Data extract section start
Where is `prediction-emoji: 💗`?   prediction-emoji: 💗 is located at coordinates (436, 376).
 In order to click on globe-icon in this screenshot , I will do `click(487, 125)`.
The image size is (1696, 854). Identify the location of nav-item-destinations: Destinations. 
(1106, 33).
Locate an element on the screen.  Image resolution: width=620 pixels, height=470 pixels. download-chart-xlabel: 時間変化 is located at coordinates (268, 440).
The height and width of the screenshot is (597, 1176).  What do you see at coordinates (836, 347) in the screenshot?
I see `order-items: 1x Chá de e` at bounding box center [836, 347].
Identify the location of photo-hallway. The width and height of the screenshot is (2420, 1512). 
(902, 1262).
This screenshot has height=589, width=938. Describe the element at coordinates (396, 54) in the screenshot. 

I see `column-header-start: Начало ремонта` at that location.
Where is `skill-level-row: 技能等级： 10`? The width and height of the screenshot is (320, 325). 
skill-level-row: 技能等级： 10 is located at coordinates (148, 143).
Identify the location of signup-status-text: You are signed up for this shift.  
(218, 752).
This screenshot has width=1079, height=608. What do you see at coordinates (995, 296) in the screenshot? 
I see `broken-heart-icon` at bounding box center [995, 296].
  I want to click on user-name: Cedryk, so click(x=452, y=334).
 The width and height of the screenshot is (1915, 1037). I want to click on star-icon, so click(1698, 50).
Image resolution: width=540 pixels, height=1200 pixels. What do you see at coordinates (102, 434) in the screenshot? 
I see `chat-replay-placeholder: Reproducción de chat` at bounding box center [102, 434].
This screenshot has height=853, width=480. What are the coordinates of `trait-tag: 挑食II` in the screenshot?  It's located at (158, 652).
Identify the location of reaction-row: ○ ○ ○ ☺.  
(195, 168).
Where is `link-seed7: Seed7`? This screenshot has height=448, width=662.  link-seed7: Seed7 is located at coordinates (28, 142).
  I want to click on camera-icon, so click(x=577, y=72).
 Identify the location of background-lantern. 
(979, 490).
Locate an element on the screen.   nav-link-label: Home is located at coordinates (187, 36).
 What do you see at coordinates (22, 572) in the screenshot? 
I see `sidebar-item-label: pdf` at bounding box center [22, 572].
Data extract section end
> _Your goal_: Pull out every line above that contains the string "click".

> _Answer section_:
 In order to click on globe-icon in this screenshot , I will do `click(487, 125)`.
  I want to click on user-name: Cedryk, so click(x=452, y=334).
 The width and height of the screenshot is (1915, 1037). I want to click on star-icon, so click(1698, 50).
  I want to click on camera-icon, so click(x=577, y=72).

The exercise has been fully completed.